Fake It While You Make It | The Chris Frequency

Most teams treat testing as something you do after building. You write the code, wire up the infrastructure, and then figure out how to test it. The result is a test suite that requires a running database, a message broker, a cache, and maybe a stable internet connection in order to properly verify behaviour. Tests that take minutes. Tests that fail intermittently because a container was slow to start, or use a staging database that everyone else uses too. Tests that developers stop running locally and leave to CI.

The discipline described here is different. It is not a testing strategy. It is an architecture strategy: choose your technology boundaries so that every external concern is behind a fakeable interface. The testing speed is a consequence. The architecture quality is the point.

If you cannot fake it, the coupling is the problem. Fix the coupling.

What "Faking" Actually Means

A fake is a real, working implementation of an interface with an in-memory backend. Here is one:

class FakeObjectStore:
    def __init__(self):
        self._store: dict[str, bytes] = {}

    def upload(self, key: str, data: bytes) -> None:
        self._store[key] = data

    def download(self, key: str) -> bytes:
        return self._store[key]

That is the whole thing. It satisfies the same interface as the real ObjectStore, accepts the same types, and behaves consistently. No network, no credentials, no cloud SDK.

A mock verifies how your code was called. The test arranges expectations up front: did it call upload() with the right arguments, the right number of times? If the internals change, the mock breaks, even if the behaviour did not.

# Mock-based: testing implementation, not behaviour
def test_kyc_approval_stores_document():
    mock_store = Mock()
    context = make_test_context(object_store=mock_store)
    context.repositories.kyc_checks.insert(make_processing_check(CUSTOMER_ID))

    approve(CHECK_ID, context)

    mock_store.upload.assert_called_once_with(f"kyc/{CHECK_ID}/report.pdf", ANY)
    # Passes. But the mock has no state — you cannot verify the file is
    # actually retrievable, only that upload() was called.

A fake is something different: a real, working implementation of the same interface with a different backend. It does not care how it was called; it cares what the outcome was. And because it has state, you can test the full round-trip:

# Fake-based: testing behaviour, not implementation
def test_kyc_approval_stores_document():
    context = make_test_context(
        object_store=FakeObjectStore(),
    )
    context.repositories.kyc_checks.insert(make_processing_check(CUSTOMER_ID))

    approve(CHECK_ID, context)

    # The file is actually there and retrievable — not just "upload was called"
    report = context.object_store.download(f"kyc/{CHECK_ID}/report.pdf")
    assert report is not None
    assert len(report) > 0

The distinction matters in practice. A mock can only record calls; it cannot answer "does the system behave correctly?" A fake can. Mocks are also brittle: they are coupled to the implementation rather than the behaviour. When you refactor the internals of a transition, mock-based tests break even if the behaviour is unchanged. Fake-based tests only break if the behaviour actually changes. A mock is a bet on how the code is written. A fake is a bet on what the code does.
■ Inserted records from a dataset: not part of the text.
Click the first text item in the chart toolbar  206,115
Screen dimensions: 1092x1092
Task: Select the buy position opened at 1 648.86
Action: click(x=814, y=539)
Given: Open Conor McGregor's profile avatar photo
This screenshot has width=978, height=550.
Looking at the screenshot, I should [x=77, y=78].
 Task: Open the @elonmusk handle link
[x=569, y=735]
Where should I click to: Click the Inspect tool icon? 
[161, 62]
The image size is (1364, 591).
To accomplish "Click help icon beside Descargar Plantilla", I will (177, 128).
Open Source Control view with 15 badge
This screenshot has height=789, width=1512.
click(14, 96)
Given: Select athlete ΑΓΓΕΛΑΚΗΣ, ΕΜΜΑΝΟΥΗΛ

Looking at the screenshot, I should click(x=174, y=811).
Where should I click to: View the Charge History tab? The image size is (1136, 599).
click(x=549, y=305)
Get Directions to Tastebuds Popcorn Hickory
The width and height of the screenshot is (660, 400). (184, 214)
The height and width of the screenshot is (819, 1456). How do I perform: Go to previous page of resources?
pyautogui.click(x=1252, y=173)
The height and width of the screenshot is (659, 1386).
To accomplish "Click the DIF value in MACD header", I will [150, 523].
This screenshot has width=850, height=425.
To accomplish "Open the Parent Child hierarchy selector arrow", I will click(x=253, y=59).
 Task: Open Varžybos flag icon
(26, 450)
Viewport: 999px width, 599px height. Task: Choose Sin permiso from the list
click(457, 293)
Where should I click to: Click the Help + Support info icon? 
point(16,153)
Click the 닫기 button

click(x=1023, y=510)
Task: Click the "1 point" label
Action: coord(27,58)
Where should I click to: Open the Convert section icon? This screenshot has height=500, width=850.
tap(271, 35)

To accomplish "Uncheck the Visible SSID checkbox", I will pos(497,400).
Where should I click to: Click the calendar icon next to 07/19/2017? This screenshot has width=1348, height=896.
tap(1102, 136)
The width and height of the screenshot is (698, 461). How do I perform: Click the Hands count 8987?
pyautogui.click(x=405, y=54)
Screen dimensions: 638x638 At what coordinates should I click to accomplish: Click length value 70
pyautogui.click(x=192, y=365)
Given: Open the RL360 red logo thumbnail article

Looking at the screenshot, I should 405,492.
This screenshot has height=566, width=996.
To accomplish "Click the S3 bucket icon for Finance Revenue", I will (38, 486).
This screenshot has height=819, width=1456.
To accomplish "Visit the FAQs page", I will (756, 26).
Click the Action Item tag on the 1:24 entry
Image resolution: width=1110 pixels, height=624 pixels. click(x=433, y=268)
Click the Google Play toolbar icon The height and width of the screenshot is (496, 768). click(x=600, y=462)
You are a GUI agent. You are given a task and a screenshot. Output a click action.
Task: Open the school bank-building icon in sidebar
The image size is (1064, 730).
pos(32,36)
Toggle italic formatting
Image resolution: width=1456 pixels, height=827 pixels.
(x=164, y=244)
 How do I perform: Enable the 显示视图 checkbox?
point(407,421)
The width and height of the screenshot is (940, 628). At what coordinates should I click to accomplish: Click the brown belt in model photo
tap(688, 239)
Fakes have appeared throughout this series without being named as a strategy. The FakeBlogPostProvider in How to Build a Data Access Layer. The FakeVerificationService and FakeRiskScoringService in Your System is a State Machine. The make_test_context() helper in Strategic Monolith + Satellites. Each article introduced a fake as a side effect of good interface design. This article names the strategy those fakes represent.

Design for Fakability

The question to ask of every external dependency is: can I put a clean interface in front of this?

"External" here means anything that is not your domain logic: databases, queues, third-party APIs, ML services, email providers, file stores. Each one is a candidate for fakability. The test is whether your entire application can boot and run with fakes in place of every one of them.

What this rules out:

ORMs leaking into application code (the Active Record pattern; a data provider that is also a database object)
Direct SDK calls scattered through business logic
Global state or ambient configuration that cannot be overridden per-test
Side effects that happen at import time rather than at call time

What it enables: the same code path runs in tests and in production. The domain logic, the state machine, the orchestration, the signal handlers: all of it executes. Only what sits behind the interface changes. In tests, a FakeKYCCheckRepository stores records in memory. In production, a SQLKYCCheckRepository stores them in Postgres. The application code never knows the difference.

This is not a novel idea. It is hexagonal architecture, ports and adapters, the provider pattern: all different names for the same underlying discipline. The test suite is the diagnostic.

Choosing Technologies for Fakability

Not every technology choice is equally fakeable, and the time to think about this is before you commit, not after.

Storage is the most common concern and the most well-understood. The provider pattern wraps every storage touchpoint behind an interface. A FakeKYCCheckRepository backed by an in-memory dict is a few dozen lines and covers the entire test suite. The real SQL implementation is swapped in for CI and production. This is covered in depth elsewhere in this series; the point here is that choosing an ORM that leaks into application code forecloses this option entirely.

File stores follow the same pattern. An ObjectStore interface with upload(key, data) and download(key) methods covers most use cases. The fake holds files in a dict. The real implementation writes to S3, GCS, or a local filesystem. The application never knows which.

Third-party APIs are wrappers by default. A VerificationService interface hides whether you are calling Onfido, Jumio, or a stub that returns predetermined results. This is also where the fake pays operational dividends: running a full workflow in CI without burning API credits or triggering rate limits.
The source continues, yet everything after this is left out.